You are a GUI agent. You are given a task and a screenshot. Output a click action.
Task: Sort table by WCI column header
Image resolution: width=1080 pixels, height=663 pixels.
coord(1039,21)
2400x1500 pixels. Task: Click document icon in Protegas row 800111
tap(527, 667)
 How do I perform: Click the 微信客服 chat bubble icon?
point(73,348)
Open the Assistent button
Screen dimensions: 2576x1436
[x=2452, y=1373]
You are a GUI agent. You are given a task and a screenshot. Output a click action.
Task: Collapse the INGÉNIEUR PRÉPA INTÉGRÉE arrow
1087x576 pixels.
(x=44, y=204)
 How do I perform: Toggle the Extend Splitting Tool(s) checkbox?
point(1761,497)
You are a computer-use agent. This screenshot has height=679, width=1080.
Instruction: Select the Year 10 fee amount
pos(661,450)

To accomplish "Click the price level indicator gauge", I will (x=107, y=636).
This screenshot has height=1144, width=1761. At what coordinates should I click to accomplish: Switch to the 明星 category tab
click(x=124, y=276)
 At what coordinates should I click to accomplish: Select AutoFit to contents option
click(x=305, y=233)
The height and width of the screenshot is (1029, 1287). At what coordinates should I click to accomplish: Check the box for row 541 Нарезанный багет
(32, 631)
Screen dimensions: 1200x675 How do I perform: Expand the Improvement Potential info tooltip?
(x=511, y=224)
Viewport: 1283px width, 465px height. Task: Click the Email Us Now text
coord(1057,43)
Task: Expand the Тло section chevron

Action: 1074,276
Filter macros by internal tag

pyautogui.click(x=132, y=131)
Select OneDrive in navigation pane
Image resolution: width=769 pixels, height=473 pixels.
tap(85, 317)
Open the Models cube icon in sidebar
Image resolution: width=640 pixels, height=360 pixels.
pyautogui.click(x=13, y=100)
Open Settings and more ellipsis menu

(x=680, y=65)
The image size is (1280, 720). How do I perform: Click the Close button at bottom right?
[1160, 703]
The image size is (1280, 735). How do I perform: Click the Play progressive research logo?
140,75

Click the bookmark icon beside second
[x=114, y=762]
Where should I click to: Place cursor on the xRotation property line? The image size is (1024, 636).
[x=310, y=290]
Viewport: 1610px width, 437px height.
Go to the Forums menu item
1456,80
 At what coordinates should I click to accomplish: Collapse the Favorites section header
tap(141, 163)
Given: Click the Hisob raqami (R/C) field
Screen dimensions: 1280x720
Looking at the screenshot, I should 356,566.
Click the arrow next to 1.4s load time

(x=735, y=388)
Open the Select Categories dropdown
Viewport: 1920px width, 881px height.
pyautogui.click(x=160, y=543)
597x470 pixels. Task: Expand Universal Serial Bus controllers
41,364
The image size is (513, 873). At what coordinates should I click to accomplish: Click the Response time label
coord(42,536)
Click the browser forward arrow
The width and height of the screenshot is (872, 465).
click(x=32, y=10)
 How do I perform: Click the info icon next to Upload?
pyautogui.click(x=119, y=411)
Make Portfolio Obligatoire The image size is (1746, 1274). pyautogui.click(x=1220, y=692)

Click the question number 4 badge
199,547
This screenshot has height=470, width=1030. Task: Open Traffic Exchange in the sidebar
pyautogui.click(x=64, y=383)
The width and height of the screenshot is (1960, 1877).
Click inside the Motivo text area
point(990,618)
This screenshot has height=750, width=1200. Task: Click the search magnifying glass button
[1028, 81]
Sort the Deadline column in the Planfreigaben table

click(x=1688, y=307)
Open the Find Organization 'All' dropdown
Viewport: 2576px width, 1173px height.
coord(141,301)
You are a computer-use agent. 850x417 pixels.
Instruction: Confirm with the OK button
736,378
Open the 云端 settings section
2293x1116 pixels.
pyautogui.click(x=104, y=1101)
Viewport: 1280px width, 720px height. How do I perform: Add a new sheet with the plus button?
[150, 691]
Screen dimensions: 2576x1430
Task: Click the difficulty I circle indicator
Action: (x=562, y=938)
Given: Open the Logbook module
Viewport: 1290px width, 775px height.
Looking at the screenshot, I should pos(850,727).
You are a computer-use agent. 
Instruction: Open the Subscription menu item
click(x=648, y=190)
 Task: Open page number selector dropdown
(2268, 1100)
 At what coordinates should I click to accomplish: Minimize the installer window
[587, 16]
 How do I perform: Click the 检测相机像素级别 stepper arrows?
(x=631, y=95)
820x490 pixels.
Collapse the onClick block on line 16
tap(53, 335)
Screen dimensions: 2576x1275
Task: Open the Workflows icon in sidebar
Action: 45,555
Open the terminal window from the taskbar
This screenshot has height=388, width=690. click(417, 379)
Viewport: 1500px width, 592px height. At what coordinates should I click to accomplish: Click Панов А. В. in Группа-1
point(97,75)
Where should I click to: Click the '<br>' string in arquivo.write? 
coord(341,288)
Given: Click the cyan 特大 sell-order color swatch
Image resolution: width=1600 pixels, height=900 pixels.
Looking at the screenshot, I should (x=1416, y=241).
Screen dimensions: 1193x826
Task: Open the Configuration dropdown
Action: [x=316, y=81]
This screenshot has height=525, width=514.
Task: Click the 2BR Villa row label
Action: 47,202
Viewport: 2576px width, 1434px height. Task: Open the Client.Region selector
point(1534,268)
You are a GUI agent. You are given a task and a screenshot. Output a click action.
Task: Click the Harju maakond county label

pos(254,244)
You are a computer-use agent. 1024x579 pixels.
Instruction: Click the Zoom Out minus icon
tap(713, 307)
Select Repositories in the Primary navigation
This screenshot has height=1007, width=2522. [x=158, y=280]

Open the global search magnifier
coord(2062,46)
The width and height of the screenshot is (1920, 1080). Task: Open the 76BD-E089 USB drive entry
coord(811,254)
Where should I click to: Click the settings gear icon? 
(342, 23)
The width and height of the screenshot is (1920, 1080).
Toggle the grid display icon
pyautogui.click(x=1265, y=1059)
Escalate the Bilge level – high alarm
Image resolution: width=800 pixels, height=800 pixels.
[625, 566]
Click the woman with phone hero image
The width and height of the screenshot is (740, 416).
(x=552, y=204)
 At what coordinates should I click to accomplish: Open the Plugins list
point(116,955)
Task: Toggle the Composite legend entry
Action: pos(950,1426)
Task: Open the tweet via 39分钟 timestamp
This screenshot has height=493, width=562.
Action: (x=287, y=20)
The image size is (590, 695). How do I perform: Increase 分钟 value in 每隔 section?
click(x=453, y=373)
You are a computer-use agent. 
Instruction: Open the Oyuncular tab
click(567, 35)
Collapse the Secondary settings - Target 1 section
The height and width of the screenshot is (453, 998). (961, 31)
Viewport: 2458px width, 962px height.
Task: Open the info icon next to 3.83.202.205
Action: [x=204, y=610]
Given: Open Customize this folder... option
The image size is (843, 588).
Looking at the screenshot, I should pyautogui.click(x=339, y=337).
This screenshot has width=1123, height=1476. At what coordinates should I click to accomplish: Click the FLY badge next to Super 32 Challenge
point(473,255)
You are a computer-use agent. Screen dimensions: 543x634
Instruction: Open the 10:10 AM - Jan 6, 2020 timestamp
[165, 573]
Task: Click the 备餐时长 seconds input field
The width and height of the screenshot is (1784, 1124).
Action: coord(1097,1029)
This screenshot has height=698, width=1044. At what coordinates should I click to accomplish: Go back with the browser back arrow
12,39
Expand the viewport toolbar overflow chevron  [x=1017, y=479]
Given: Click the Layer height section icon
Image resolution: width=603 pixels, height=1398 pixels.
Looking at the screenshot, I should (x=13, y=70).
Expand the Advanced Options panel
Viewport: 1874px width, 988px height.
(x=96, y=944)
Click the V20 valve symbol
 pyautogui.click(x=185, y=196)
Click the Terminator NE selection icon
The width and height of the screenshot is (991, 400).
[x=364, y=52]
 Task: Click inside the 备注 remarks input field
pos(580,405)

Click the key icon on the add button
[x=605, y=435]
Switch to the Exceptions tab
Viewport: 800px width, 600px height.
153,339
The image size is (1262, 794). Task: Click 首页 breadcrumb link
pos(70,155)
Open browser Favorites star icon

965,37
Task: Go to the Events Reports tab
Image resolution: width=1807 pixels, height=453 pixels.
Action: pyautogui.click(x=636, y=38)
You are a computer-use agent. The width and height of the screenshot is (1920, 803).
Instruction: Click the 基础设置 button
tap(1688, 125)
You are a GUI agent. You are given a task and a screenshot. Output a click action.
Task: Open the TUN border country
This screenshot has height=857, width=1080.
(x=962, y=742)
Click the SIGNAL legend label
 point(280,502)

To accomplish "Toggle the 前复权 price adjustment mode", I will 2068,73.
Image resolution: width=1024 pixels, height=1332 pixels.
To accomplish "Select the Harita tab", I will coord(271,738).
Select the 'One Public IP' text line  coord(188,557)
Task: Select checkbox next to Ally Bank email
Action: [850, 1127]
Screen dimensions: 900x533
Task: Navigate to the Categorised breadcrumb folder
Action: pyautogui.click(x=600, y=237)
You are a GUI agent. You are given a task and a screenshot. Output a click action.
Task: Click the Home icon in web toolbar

§ §

Given request -
Copy the records word for word, from the line with "At what coordinates should I click to accomplish: Collapse" to the line with "pyautogui.click(x=160, y=543)", including both of those lines.

Output -
 At what coordinates should I click to accomplish: Collapse the Favorites section header
tap(141, 163)
Given: Click the Hisob raqami (R/C) field
Screen dimensions: 1280x720
Looking at the screenshot, I should 356,566.
Click the arrow next to 1.4s load time

(x=735, y=388)
Open the Select Categories dropdown
Viewport: 1920px width, 881px height.
pyautogui.click(x=160, y=543)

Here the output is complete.